Задания:
1. Почему, по словам Палажченко в отрывке, испанским языком он владеет лишь до некоторой степени? Ответьте в одном–трех предложениях.
2. Воспроизведите из отрывка дословно фрагмент от слов «МЕДВЕДЕВ: Но там» до слов «это один язык.» включительно.

Отрывок:
######

ПАЛАЖЧЕНКО: Когда больше мероприятие, стараются поддерживать соответствующее соотношение в английской кабине.

МЕДВЕДЕВ: Но там же это важно, чтобы глава государства выступил на своем национальном языке.

ПАЛАЖЧЕНКО: Конечно, безусловно.

МЕДВЕДЕВ: Это вопрос суверенитета.

ПАЛАЖЧЕНКО: Ну, там не полное соответствие, потому что в ЕС 27 членов, но, допустим, один и тот же язык у Австрии и Германии и так далее. Один и тот же, по сути, язык – сербский и хорватский, хотя сербы называют его сербским, хорваты – хорватским, а боснийцы называют его боснийским. Ну, пока они еще не разошлись до такой степени, чтобы это были даже диалекты, это все-таки варианты одного и того же языка, как, например, английский американский, английский австралийский и английский британский – это варианты одного и того же языка. Но вот формально они называют «боснийский язык», «сербский язык», «хорватский язык», но это один язык.

МЕДВЕДЕВ: Ну да. Я знаю, что в международном таком дипломатическом обиходе, например, напротив, некоторые языки сходятся, есть такой усреднено-скандинавский язык, на котором между собой говорят датчане, норвежцы, шведы. Хотя они реально разведены...

ПАЛАЖЧЕНКО: Они понимают друг друга, и есть что-то такое общее. В свое время, вы знаете, может быть, была попытка создать усредненный славянский язык для общения, но это практически невозможно. Всякий, кто пытался учить или изучал польский язык, чешский язык, болгарский язык, знает, что это, в общем, непросто.

МЕДВЕДЕВ: Огромная... Я вам скажу, из языков, которые я учил, чешский самым сложным мне показался.

ПАЛАЖЧЕНКО: Я обожаю чешский. Я в институте увлекся чешским языком и стал его учить просто так, в собственное удовольствие. Чешский язык красивый, мелодичный, изумительный язык. Поэтому я читаю до сих пор по-чешски. Так получилось, что я начал интересоваться чешским языком как раз в начале 1968 года, а тут все пошло-поехало, это был очень, очень, очень интересный момент в моей жизни. Но родственные языки, тем не менее, конечно, очень и очень далеко уже разошлись.

МЕДВЕДЕВ: Чем больше языков вы знаете, тем лучше вы понимаете каждый из этих языков? Скажем, то, что вы знаете пять, шесть, семь языков, вы более совершенны в английском?

ПАЛАЖЧЕНКО: Может быть, до некоторой степени. Я вам скажу, что синхронный переводчик, который немножко владеет другими языками, он увереннее себя чувствует. Но всерьез, на мой взгляд, можно владеть двумя-тремя языками.

Если говорить о переводе, о синхронном переводе в частности, то у меня, например, в рабочем состоянии три языка для перевода с этих языков, а для перевода на иностранный язык у меня в рабочем состоянии только английский. И переводчик должен трезво отдавать себе в этом отчет. Тот факт, что я читаю итальянские газеты, тот факт, что я прочитал несколько книг на немецком языке и могу понять новости по телевидению, не значит, что я этим языком владею. «Владение языком» – это очень ответственная фраза. Я им именно владею, это мой рабочий язык. Так я говорю об английском и французском языке, и, до некоторой степени, об испанском, потому что я перевожу только с этого языка, но не на этот язык.

######

Исходные данные:

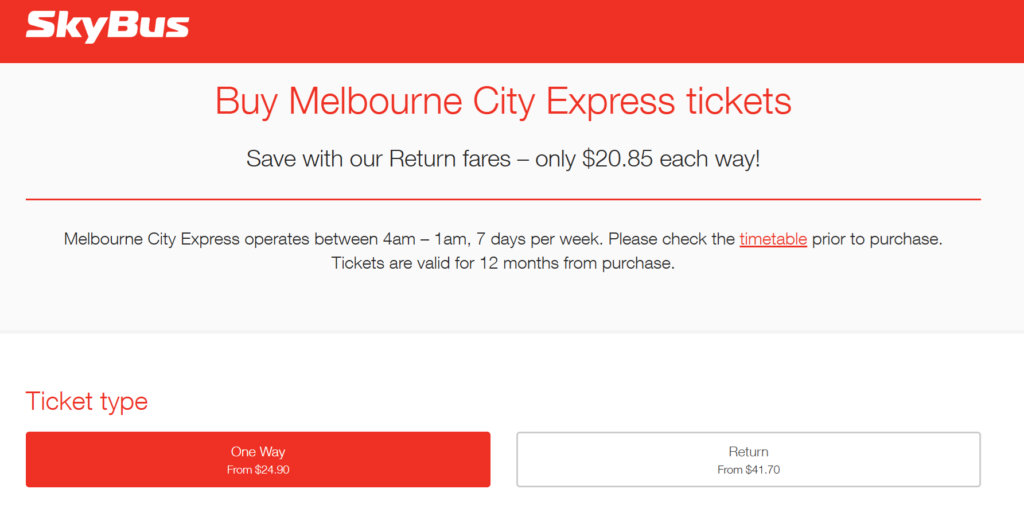Click the red horizontal divider line
The height and width of the screenshot is (508, 1024).
point(503,200)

######

Ответы:
1. Он переводит только с испанского языка, но не на него. Поэтому об испанском он говорит, что владеет им лишь до некоторой степени.

2.
МЕДВЕДЕВ: Но там же это важно, чтобы глава государства выступил на своем национальном языке.

ПАЛАЖЧЕНКО: Конечно, безусловно.

МЕДВЕДЕВ: Это вопрос суверенитета.

ПАЛАЖЧЕНКО: Ну, там не полное соответствие, потому что в ЕС 27 членов, но, допустим, один и тот же язык у Австрии и Германии и так далее. Один и тот же, по сути, язык – сербский и хорватский, хотя сербы называют его сербским, хорваты – хорватским, а боснийцы называют его боснийским. Ну, пока они еще не разошлись до такой степени, чтобы это были даже диалекты, это все-таки варианты одного и того же языка, как, например, английский американский, английский австралийский и английский британский – это варианты одного и того же языка. Но вот формально они называют «боснийский язык», «сербский язык», «хорватский язык», но это один язык.